** Source document follows **

Monday, April 02, 2007

Carry On

As always, Frank Rich distills the essence of the issue at hand in his column. This week was the news (and reaction thereto) of the return of Elizabeth Edwards' cancer, Elizabeth Edwards for President, and its impact on the Presidential campaign of her husband. As Rich says:

ELIZABETH EDWARDS’S choice to stay in the political arena despite a Stage 4 cancer diagnosis didn’t tell us anything we didn’t already know about Elizabeth Edwards. People admired her before she was ill for the same reasons they admire her now. She comes across as honest, smart and unpretentious — as well as both devoted to and independent of her husband. But we have learned a great deal about the political arena from the hubbub that greeted her decision. For all the lip service Washington pays to valuing political players who are authentic and truthful, it turns out that real, honest-to-God straight talk about matters of life, death and, yes, political ambition, drives “some people” (to use Katie Couric’s locution) nuts.
And as Rich implies, and some people have said (me included), Couric was vicious in her interview of the Edwards. See, 60 Minutes. Of course, I could also comment on the apparent hypocrisy in the fact that Couric lived though her husband's illness and death from cancer while she continued to work at the Today Show. But I'm not Republican, so I would never suggest that she should have devoted herself full-time to her husband during his last days.

Rich addresses the "accusations" with the perfect response:

Whatever Mr. Edwards’s flaws as a candidate turn out to be, he is not guilty of the most persistent charge leveled since his wife’s diagnosis. As Ms. Couric phrased it, “Even those who may be very empathetic to what you all are facing might question your ability to run the country at the same time you’re dealing with a major health crisis in your family.”

Would it be better if he instead ran the country at the same time he was clearing brush on a ranch? Polio informed rather than crippled the leadership of F.D.R.; Lincoln endured the sickness and death of a beloved 11-year-old son during the Civil War. In the wake of our congenitally insulated incumbent, who has given our troops neither proper armor nor medical care and tried to hide their coffins off camera, surely it can only be a blessing to have a president, whether Mr. Edwards or someone else, who knows intimately what it means to cope daily with the threat of mortality. It’s hard to imagine such a president smiting stem-cell research or skipping the funerals of the fallen.

Indeed, of all the reasons to applaud Elizabeth Edwards’s decision to stay in politics, the most important may be her insistence, by her very action, that we not compartmentalize the harsh reality of death and the imperatives of public policy, both at home and at war. Let the real conversation begin.

Susan Madrak, who blogs at Suburban Guerrilla, also wrote about the reaction to the decision of Edwards to maintain his campaign for President at the Huffington Post, The Cancer Scolds Explain It All For You. She also has a thoughtful, insightful take on the issue:

We have such a strange, conflicted attitude toward death in this country. And when someone is stricken with something like cancer, we (the societal we) rush to the barricades and insist on an all-out fight - well, to the death, which seems to me is only a form of denial. How dare we have rooms in our lives for anything else?

** End of Source document **
** Material shown follows **

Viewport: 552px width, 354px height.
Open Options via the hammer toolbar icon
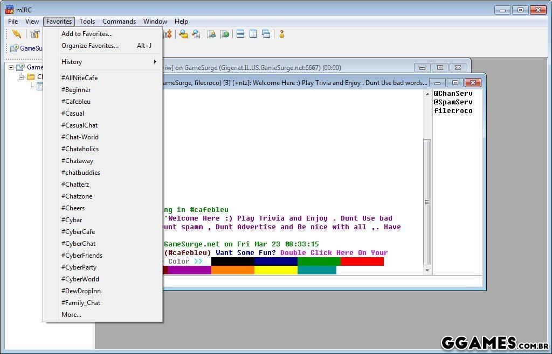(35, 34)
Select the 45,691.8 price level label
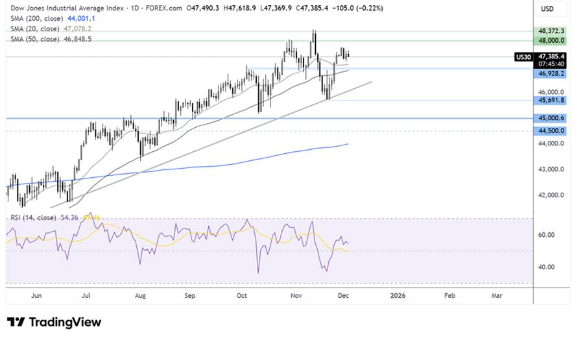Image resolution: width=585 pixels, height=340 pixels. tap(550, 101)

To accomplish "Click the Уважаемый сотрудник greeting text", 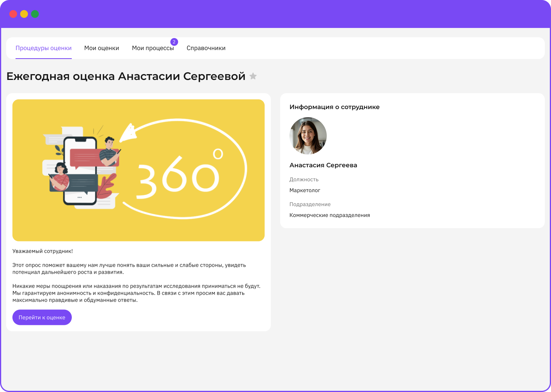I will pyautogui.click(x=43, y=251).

** End of Material shown **

Tasks and exercises:
[a] Answer these from the blog post about Elizabeth Edwards:
(i) At what blog does Susan Madrak write?
(ii) How old was the son of Lincoln's who sickened and died during the Civil War?
(iii) At which show did Couric keep working through her husband's illness?
[b] List every blog, website, or television program that the blog post about Elizabeth Edwards names.
[c] Set down the part of the blog post about Elizabeth Edwards that begins with the words "ELIZABETH EDWARDS’S choice" and ends with "Couric’s locution) nuts.".

Responses in order:
[a]
(i) Suburban Guerrilla
(ii) 11 years old
(iii) The Today Show

[b]
60 Minutes
Today Show
Suburban Guerrilla
Huffington Post

[c]
ELIZABETH EDWARDS’S choice to stay in the political arena despite a Stage 4 cancer diagnosis didn’t tell us anything we didn’t already know about Elizabeth Edwards. People admired her before she was ill for the same reasons they admire her now. She comes across as honest, smart and unpretentious — as well as both devoted to and independent of her husband. But we have learned a great deal about the political arena from the hubbub that greeted her decision. For all the lip service Washington pays to valuing political players who are authentic and truthful, it turns out that real, honest-to-God straight talk about matters of life, death and, yes, political ambition, drives “some people” (to use Katie Couric’s locution) nuts.